Posted by s.aragon on 15 May 2018 - 9:10am

By Becky Arnold, University of Sheffield

This is part of a series of talks on good coding practice and related topics Becky Arnold has organised as part of her Fellowship plan.

On the 2nd of May 2018, David Hubber, a postdoc at Ludwig-Maximilians-Universität Munich, gave a seminar on Long-term Software Development for Scientists, as part of a series of talks around good practice at the University of Sheffield. David discussed how to structure code efficiently, code module design, decoupling strategies and test-driven development.

I’ve had the pleasure of meeting David previously— we’re both astrophysicists working on simulations of star forming regions. In particular David has a great deal of experience in working with big codes that span tens of thousands of lines. While my own work is of a smaller scale I and I think many researchers are familiar with writing programs that start small and quickly evolve into a huge unmanageable mess.

David discussed the dangers of “the blob” and “spaghetti code”, before going on to cover strategies to avoid them. Some of these strategies were stylistic, he described how keeping consistent with style choices in your code makes it easier to understand for your future self and others, thus making it more maintainable.

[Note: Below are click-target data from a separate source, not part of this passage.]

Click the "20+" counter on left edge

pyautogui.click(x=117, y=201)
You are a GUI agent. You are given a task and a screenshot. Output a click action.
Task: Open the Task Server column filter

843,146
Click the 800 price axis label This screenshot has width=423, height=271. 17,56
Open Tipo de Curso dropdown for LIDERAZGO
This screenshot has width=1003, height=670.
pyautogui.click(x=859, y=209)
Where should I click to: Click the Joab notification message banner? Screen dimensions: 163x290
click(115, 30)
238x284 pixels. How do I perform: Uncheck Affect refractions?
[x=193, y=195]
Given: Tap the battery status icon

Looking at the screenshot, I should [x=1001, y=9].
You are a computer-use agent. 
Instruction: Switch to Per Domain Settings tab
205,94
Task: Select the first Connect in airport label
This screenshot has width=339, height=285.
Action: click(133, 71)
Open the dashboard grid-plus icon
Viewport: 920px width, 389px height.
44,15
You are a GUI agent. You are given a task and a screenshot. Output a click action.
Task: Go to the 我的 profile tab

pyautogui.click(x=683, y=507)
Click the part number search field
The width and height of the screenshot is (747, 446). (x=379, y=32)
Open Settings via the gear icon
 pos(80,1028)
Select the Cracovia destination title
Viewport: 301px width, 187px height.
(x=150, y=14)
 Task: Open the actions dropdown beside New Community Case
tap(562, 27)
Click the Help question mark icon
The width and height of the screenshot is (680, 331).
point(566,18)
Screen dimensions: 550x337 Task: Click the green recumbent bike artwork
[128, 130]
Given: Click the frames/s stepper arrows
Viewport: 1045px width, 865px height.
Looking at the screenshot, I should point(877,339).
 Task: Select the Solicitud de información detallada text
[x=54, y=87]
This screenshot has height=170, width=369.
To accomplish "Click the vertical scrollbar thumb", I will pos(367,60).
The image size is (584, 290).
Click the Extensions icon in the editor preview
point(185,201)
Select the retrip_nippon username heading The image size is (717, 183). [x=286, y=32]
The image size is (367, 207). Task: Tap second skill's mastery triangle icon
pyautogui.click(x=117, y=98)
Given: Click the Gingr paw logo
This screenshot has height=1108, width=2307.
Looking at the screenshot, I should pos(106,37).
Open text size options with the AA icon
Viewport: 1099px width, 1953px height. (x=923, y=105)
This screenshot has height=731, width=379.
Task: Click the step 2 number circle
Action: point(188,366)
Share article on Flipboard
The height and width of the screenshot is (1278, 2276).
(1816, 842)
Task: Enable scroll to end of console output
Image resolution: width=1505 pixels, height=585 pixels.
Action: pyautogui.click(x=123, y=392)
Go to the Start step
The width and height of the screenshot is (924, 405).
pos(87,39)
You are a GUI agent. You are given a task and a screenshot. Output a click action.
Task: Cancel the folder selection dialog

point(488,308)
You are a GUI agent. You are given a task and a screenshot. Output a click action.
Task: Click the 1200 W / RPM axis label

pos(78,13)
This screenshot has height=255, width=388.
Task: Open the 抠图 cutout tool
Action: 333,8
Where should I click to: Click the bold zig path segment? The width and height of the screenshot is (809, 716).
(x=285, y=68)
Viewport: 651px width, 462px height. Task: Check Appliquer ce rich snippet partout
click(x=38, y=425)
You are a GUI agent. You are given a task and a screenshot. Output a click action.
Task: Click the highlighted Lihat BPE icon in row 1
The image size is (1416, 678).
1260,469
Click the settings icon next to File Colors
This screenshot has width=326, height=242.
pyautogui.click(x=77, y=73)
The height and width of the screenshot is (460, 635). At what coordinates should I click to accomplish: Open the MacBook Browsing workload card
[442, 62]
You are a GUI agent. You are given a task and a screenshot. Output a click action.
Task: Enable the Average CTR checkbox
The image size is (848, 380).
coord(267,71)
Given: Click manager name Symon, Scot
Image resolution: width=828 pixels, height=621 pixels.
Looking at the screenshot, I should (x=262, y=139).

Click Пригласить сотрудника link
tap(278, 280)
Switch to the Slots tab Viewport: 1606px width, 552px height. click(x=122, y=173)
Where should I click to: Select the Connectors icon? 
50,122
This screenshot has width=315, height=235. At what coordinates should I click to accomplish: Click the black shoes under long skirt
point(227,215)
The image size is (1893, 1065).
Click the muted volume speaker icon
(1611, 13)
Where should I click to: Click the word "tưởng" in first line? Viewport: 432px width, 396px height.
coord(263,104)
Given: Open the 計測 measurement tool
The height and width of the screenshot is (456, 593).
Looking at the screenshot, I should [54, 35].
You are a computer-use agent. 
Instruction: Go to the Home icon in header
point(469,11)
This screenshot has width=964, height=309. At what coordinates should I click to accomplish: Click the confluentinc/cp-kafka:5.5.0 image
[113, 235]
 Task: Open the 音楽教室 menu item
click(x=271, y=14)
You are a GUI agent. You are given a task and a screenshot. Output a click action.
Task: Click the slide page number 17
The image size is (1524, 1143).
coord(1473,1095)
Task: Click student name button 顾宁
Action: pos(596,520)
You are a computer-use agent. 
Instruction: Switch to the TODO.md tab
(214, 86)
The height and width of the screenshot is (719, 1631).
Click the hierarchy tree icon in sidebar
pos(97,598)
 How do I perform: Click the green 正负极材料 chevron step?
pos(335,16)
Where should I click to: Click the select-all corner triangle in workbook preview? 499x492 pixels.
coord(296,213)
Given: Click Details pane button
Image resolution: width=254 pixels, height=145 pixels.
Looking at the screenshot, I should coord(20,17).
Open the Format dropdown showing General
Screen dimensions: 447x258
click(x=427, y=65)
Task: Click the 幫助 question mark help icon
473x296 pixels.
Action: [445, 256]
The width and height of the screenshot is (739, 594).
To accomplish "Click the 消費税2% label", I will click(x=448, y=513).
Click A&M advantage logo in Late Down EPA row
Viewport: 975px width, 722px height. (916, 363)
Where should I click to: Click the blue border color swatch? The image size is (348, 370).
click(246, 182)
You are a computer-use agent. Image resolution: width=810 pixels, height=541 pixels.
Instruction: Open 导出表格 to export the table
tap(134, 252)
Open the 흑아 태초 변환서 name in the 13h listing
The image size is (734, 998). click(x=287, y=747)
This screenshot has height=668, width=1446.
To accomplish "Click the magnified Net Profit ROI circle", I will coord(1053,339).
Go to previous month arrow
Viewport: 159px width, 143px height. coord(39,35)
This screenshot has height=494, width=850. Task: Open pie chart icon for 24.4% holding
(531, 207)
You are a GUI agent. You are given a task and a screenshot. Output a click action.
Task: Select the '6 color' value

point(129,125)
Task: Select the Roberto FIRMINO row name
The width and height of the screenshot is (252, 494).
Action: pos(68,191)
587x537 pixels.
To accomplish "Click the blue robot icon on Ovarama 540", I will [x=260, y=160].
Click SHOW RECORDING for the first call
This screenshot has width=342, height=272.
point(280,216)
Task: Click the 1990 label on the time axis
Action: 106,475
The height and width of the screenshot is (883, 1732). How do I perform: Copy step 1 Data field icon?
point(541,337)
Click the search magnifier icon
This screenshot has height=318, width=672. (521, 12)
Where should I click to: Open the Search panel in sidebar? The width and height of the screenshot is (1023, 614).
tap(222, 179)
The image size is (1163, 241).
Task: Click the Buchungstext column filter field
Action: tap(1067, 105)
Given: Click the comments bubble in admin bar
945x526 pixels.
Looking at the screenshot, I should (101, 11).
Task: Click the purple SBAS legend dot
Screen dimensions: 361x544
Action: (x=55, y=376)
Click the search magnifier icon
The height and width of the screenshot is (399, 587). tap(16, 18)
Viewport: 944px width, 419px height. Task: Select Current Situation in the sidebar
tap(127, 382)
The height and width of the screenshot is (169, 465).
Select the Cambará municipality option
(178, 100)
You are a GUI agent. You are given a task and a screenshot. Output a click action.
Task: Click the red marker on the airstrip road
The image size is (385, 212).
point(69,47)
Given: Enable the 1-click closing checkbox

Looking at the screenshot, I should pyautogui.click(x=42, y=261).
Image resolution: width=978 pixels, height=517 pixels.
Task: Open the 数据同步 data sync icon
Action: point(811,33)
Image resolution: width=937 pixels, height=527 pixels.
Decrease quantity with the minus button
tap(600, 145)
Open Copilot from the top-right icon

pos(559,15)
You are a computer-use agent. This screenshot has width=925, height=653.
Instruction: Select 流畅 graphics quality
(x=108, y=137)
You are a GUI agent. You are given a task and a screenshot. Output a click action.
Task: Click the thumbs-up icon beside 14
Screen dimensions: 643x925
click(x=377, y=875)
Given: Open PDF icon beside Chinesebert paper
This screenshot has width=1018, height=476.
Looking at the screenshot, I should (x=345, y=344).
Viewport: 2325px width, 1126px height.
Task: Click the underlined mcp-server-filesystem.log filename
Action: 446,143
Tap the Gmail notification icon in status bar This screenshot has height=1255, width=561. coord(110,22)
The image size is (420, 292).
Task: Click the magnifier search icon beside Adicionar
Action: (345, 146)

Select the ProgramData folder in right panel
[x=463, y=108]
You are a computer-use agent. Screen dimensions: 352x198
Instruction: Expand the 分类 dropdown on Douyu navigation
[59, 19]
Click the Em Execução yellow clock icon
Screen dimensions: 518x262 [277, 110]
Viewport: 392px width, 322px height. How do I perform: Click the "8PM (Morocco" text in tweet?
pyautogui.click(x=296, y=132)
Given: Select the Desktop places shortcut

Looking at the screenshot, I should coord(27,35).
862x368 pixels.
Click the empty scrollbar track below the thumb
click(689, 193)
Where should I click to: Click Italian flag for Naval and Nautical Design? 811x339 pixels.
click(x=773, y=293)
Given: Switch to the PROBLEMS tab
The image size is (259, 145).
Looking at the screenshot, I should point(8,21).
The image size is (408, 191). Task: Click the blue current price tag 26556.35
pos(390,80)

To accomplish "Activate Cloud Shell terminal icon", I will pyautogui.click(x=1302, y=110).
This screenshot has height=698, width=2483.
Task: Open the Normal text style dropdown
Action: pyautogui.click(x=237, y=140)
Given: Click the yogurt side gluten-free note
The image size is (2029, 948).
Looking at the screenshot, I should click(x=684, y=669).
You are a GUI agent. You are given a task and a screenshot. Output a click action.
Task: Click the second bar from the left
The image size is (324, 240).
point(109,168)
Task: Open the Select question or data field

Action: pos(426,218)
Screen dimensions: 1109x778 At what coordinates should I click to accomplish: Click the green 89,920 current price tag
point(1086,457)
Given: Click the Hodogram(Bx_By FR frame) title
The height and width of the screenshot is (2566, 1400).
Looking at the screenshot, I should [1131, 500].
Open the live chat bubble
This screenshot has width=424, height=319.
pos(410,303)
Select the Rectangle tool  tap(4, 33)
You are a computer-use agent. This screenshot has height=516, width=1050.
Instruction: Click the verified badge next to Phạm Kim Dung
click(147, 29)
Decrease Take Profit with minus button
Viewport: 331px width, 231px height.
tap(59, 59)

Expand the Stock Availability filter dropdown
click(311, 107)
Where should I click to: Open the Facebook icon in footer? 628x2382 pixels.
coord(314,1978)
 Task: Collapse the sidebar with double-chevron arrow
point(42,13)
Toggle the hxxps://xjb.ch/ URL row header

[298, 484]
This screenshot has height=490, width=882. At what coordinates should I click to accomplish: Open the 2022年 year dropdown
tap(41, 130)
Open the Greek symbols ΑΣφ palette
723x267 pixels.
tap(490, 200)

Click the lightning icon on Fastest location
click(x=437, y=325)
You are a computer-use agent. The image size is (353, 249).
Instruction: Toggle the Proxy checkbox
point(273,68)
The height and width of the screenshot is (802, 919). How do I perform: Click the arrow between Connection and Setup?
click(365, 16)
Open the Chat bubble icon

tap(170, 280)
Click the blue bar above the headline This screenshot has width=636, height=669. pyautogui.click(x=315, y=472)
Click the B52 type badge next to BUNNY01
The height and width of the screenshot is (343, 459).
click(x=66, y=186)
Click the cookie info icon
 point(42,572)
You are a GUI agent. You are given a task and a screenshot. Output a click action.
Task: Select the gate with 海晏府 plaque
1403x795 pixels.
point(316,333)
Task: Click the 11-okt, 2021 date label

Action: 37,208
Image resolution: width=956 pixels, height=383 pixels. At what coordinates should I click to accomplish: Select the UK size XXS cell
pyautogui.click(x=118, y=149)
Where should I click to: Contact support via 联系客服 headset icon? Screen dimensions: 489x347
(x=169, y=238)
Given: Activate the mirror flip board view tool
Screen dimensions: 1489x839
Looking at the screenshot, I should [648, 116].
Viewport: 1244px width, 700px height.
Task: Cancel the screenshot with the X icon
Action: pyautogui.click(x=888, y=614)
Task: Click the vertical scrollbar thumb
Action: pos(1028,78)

He also discussed how comments (while absolutely vital) can also be something of a double edged sword if misused. Excessive comments can reduce the maintainability of your code as they can more easily go out of date when the code progresses, and comments that contain wrong information are worse than no comments at all. Another danger David mentioned is the temptation to comment bad code rather than rewrite it to make it more straightforward.

Testing was also discussed. David explained the concept of unit testing and how the short term delay incurred in writing tests is often recovered many times over in the long term. He covered logging systems and suggested placing assert statements at key points in the code as sanity checks. I see a huge amount of value in this particularly in physics. For example, nothing can go faster than the speed of light, 3 x 108, but a computer can be assigned a variable velocity= 9 x 1012 without producing an error. Without any checks in the best case scenario this just causes a crash, though this may be much later in the program making it difficult to trace the bug. In the worst case the program runs anyway, producing a wrong result with the user completely unaware anything’s wrong.

Approximately 80 people attended this talk. We got quite lucky as there were only a few seats left in the lecture theatre! There were a lot of questions and discussion between sections of the talk which was interesting and beneficial. Following the talk several attendees requested copies of the slides and several expressed enthusiasm about these sessions. One (very kind) email I received stated:

“I just wanted to thank you for organising these talks, it seems like there has been such a dearth of intermediate level programming courses/talks so this is fantastic!”